Çin değil Avustralya modeli

Federasyon Başkanı Hasan Akkuş, halterde başarı için kulüpleşmenin önünün açılması gerektiğinin altını çizdi. “Sorun maddi olsaydı ülke bazı kaynaklarından fedâkarlık ederek spora bunu aktararak çözebilirdi” diyen Akkuş, şöyle konuştu: “Ama ben kesinlikle şunu belirtiyorum, bugün sporun maddi sıkıntısı yok. Hazırladığınız her projenin karşılığında genel müdürlükten, bakanlıktan gerekli bütçeyi alıyorsunuz. En azından ben kendi federasyonum adına bunu söyleyebilirim. Bir an önce çalışan, işleyen bir sistem oluşturmamız gerekir. Bunun için de uygun modeller var. Dünyada başarılı olan ülkeler var.

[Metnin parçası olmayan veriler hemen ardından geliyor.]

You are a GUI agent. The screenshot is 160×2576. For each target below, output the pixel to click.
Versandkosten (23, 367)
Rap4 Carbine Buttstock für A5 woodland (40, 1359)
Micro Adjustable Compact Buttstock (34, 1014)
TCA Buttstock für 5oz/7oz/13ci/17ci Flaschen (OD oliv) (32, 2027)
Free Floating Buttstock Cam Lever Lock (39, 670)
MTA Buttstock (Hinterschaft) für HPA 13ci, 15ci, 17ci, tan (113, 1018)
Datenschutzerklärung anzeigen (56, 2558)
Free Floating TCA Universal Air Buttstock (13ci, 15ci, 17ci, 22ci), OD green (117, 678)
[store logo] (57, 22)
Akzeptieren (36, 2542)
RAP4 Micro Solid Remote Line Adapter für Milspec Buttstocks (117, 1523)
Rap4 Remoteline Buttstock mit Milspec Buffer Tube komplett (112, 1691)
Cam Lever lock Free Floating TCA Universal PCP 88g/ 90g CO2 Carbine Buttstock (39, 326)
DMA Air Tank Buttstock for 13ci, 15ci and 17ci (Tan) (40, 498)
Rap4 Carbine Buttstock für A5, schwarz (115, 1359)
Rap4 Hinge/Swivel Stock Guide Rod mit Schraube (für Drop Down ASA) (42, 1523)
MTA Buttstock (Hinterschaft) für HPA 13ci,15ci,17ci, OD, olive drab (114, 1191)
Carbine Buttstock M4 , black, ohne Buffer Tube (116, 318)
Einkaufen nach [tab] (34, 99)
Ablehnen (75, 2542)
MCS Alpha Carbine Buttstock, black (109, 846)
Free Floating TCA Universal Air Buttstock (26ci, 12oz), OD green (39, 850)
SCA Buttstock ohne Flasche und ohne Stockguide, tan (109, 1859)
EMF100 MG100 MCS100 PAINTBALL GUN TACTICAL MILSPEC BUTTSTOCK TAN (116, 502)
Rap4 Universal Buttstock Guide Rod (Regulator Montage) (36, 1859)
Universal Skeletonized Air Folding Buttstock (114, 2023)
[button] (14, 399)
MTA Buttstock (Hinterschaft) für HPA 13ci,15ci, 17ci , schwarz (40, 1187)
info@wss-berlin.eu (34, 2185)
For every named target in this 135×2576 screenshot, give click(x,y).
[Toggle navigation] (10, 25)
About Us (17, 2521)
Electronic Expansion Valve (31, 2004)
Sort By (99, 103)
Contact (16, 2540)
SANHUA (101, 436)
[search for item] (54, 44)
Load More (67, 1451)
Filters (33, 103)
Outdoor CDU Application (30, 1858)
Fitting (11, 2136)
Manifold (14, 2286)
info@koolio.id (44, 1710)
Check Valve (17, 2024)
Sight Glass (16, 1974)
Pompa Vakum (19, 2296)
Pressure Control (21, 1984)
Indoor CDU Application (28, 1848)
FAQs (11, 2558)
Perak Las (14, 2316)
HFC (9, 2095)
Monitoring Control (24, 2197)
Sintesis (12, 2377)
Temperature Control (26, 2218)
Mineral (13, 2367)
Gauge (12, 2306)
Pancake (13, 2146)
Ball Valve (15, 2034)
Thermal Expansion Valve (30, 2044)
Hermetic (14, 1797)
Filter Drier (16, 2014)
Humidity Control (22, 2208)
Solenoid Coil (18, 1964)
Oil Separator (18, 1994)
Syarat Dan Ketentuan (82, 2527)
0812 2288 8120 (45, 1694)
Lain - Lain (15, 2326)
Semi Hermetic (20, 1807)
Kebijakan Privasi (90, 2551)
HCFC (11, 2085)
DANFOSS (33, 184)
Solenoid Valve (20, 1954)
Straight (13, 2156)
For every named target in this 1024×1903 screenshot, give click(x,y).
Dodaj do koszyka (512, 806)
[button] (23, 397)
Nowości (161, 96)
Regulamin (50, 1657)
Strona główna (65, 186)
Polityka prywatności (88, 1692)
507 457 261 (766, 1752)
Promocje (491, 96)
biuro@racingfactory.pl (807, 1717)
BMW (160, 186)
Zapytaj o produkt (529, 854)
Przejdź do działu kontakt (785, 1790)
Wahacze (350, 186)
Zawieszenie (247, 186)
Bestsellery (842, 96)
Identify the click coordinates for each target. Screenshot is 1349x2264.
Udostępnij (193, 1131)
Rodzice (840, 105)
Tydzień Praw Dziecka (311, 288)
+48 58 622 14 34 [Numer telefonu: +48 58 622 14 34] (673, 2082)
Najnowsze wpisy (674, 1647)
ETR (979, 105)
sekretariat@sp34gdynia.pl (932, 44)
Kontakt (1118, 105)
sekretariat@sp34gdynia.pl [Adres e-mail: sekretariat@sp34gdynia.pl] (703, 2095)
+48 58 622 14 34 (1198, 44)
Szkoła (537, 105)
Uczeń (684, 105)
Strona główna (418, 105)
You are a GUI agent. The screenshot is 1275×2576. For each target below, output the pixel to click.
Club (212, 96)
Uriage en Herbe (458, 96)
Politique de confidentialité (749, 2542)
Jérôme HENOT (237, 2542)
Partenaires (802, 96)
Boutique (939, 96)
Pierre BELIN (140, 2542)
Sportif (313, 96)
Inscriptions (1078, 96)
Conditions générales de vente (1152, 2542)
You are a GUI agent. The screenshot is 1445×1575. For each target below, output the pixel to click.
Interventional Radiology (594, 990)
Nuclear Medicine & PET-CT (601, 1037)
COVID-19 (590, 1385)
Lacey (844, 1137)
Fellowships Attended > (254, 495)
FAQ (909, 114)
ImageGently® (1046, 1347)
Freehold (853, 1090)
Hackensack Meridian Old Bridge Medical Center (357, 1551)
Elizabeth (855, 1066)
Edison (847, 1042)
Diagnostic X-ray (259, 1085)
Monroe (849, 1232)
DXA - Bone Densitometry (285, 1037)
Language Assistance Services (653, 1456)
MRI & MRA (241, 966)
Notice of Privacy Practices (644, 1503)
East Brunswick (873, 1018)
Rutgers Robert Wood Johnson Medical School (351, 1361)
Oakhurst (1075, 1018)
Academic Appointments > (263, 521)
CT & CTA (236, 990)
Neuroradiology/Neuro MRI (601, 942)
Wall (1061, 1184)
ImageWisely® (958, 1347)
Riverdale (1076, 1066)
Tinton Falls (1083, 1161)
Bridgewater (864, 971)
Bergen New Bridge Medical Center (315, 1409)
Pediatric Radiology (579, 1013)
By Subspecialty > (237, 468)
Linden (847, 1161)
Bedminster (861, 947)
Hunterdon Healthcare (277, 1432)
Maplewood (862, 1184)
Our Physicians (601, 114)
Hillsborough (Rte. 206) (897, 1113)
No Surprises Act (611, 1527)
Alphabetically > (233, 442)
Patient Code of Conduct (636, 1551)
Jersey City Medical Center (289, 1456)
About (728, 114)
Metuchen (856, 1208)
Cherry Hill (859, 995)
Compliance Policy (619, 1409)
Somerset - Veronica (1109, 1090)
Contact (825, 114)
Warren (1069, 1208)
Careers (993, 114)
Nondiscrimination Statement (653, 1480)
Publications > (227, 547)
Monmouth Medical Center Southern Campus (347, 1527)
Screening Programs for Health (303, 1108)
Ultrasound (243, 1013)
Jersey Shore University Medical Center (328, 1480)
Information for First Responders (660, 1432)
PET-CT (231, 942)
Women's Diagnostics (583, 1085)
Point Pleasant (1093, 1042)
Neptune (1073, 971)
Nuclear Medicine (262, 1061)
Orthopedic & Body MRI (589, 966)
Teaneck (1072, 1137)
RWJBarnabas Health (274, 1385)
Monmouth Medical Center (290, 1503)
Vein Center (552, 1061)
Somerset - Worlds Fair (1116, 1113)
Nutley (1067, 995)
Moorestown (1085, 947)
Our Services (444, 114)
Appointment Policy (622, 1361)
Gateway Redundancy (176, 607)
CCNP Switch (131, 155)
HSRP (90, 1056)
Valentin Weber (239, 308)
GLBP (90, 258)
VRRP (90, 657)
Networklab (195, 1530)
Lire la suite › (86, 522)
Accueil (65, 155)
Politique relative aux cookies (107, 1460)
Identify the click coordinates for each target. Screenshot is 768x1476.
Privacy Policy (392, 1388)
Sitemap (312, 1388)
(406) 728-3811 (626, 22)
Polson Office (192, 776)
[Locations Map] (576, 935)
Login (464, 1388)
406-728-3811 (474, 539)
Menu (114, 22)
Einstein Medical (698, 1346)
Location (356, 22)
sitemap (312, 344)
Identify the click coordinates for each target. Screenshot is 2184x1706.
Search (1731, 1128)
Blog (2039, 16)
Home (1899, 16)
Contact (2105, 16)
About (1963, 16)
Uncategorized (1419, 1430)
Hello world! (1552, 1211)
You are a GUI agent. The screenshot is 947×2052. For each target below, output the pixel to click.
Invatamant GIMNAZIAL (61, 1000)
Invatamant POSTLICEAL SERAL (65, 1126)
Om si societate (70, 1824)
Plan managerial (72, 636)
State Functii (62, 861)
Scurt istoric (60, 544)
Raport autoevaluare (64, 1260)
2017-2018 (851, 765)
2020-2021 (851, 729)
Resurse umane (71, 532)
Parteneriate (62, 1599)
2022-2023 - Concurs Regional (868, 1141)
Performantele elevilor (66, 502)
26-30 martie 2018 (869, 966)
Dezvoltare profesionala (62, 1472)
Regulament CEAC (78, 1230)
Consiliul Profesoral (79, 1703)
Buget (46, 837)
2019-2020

Çin modelinin bize uygun olabileceğini düşünmüyorum. Merkeziyetçi sistem uyguluyor. Çin'deki gibi bizim de bir çocuğu alıp 3 yıl boyunca spora yönelik eğitim veremezsiniz. Çünkü en başta aile buna karşı çıkar. Çin'e bakmak yerine yönetim yapısı ve vatandaş popülasyonu nüfus dağılımı bize benzeyen ülkeleri model almak daha uygun olur. Avustralya'da ilk önce spor bilimini gerçekleştirdiler. Çünkü Sydney Olimpiyatlarından önce şunu fark ettik ki, Avustralya'da gerçekten uluslararası kaliteli yayın sayısında patlama oldu spor alanında. Yani bilimsel alt yapıyı hazırladılar.”

KÜÇÜK DEV ADAMLAR TARiH YAZMIŞTI

Türkiye'nin halterdeki en büyük gururu olan Naim Süleymanoğlu ile Halil Mutlu çıktıkları podyumlarda kendi ağırlıklarının 3 katı ağırlıkları kaldırarak cep herkülü unvanını aldılar. Naim Süleymanoğlu 1988 yılında Seul Olimpiyatlarında 60 kiloda altın madalya kazandı. Süleymanoğlu aynı başarıyı 1992 Barcelona olimpiyatlarında sürdürdü. 1994 yılında ise halil Mutlu Türkiye'nin halter podyumlarındaki yeni cep herkülü oldu. Naim Süleymanoğlu 64 kiloda birincilik kürsüsüne çıkarken Halil Mutlu ise 54 kiloda şampiyon oldu. Halil Mutlu 2000 Sidney Olimpiyatlarında 56 kiloda yine şampiyonluk kürsüsüne çıkmayı başardı.